Transcribe exactly, and without pictures, only the lines from the one bearing "Given: Click part" through the final line of the data below.

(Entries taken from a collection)
________

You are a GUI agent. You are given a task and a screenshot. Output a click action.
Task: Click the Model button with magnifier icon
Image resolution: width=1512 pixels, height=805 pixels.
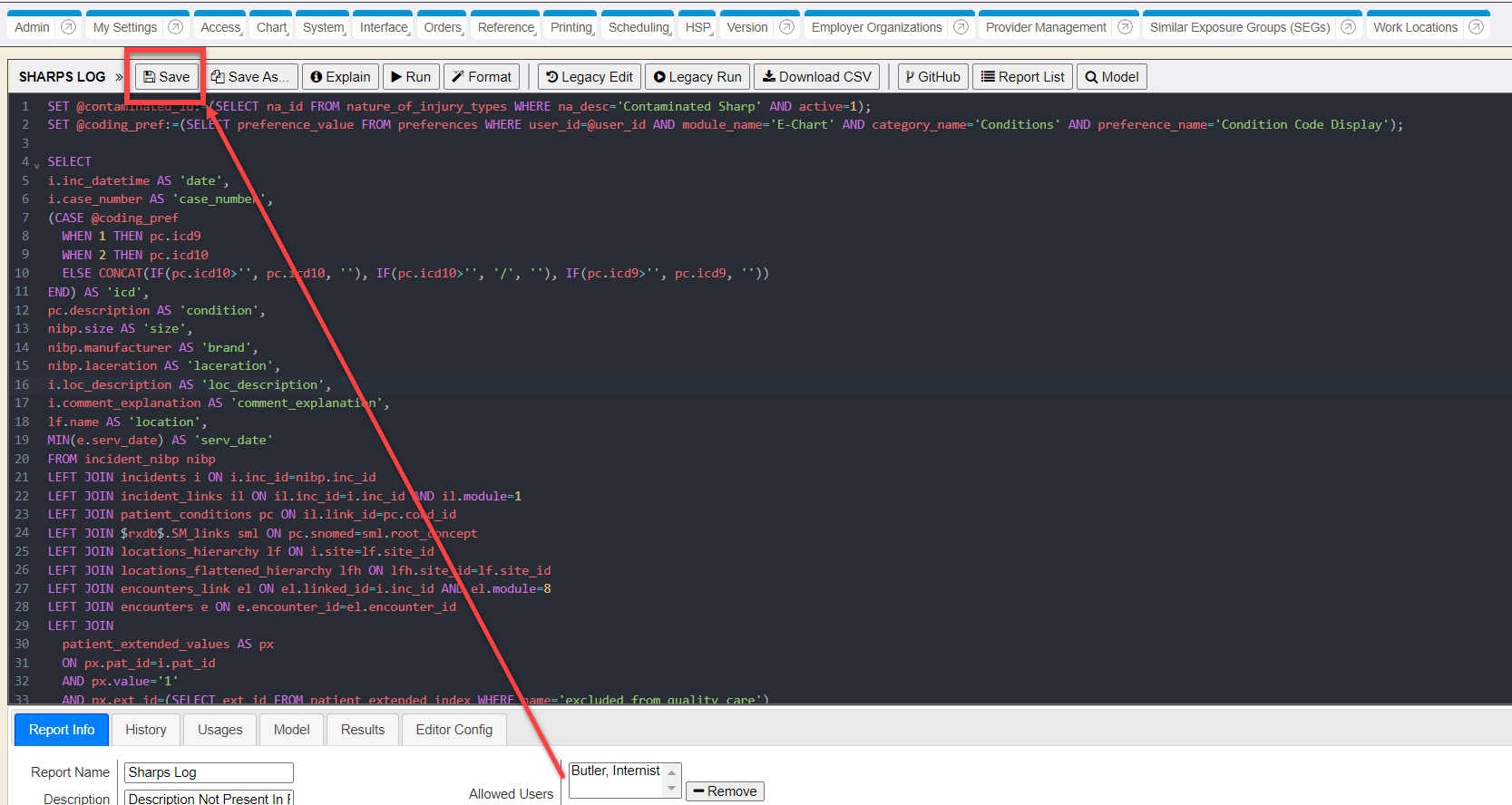[x=1111, y=77]
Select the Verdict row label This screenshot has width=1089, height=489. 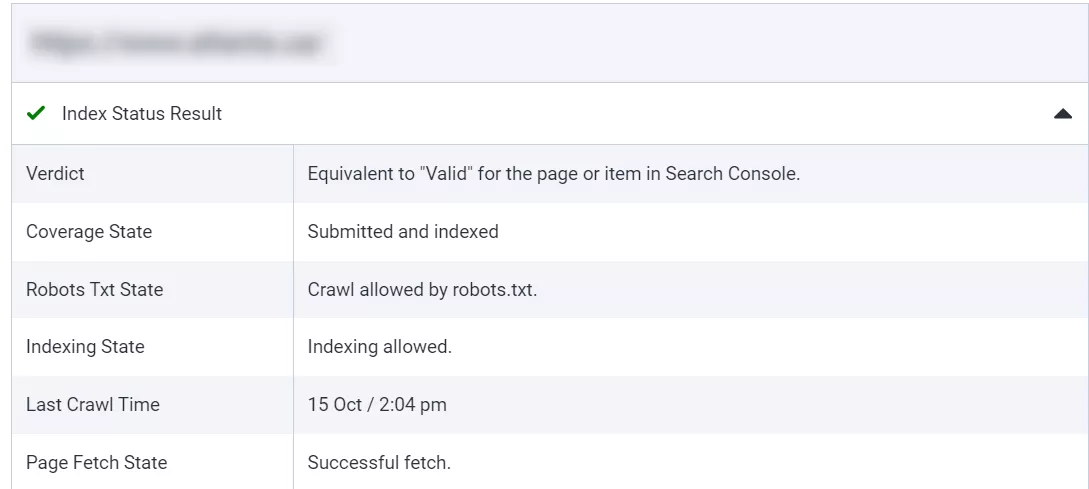point(55,174)
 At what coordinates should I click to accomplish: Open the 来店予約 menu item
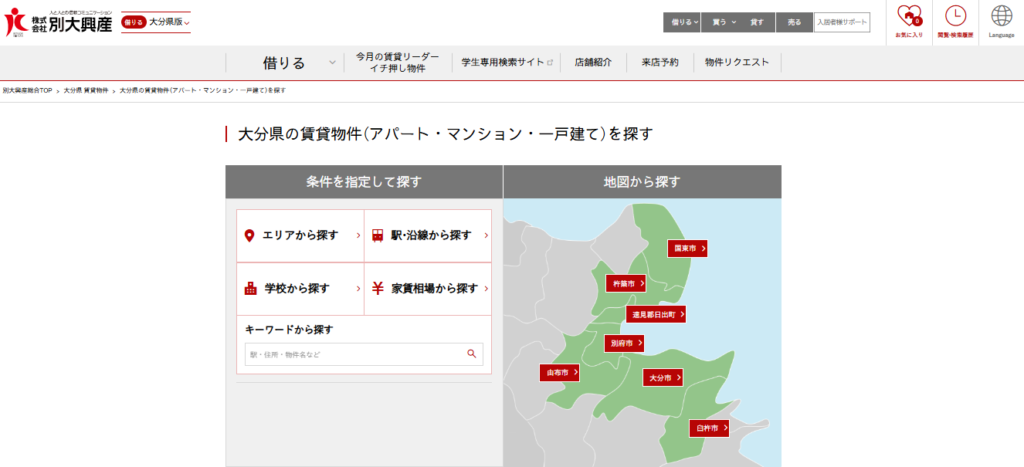pyautogui.click(x=660, y=62)
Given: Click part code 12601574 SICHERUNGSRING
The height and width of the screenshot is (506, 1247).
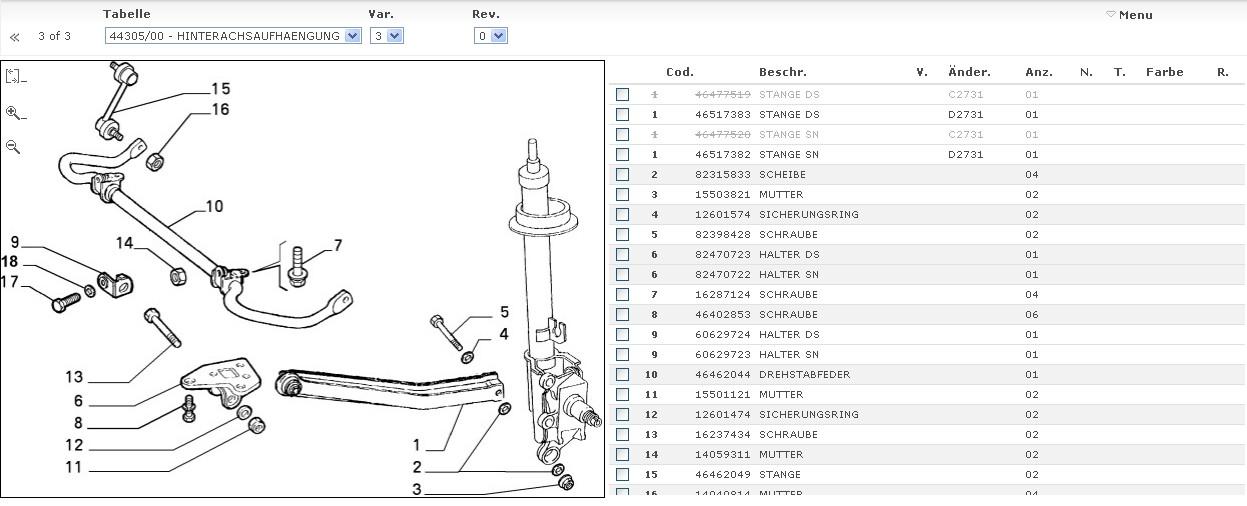Looking at the screenshot, I should coord(722,215).
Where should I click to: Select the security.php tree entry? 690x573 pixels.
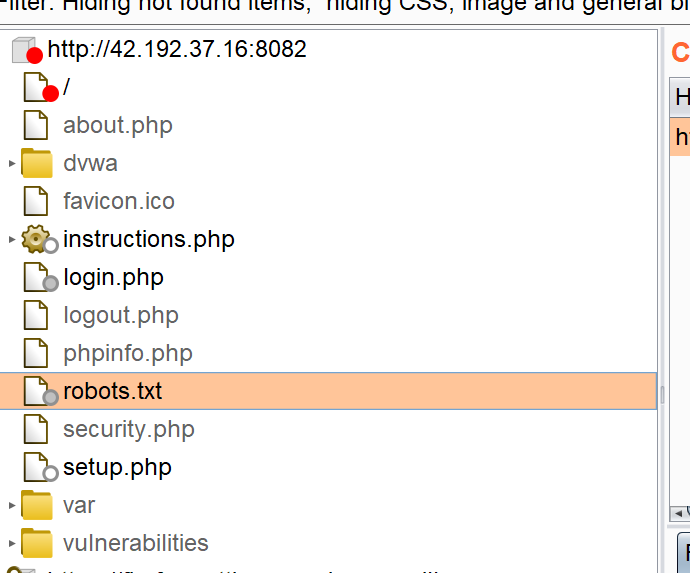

________

[Problem solution]:
Given: Click part code 12601574 SICHERUNGSRING
The height and width of the screenshot is (506, 1247).
Looking at the screenshot, I should coord(722,215).
Where should I click to: Select the security.php tree entry? 690x573 pixels.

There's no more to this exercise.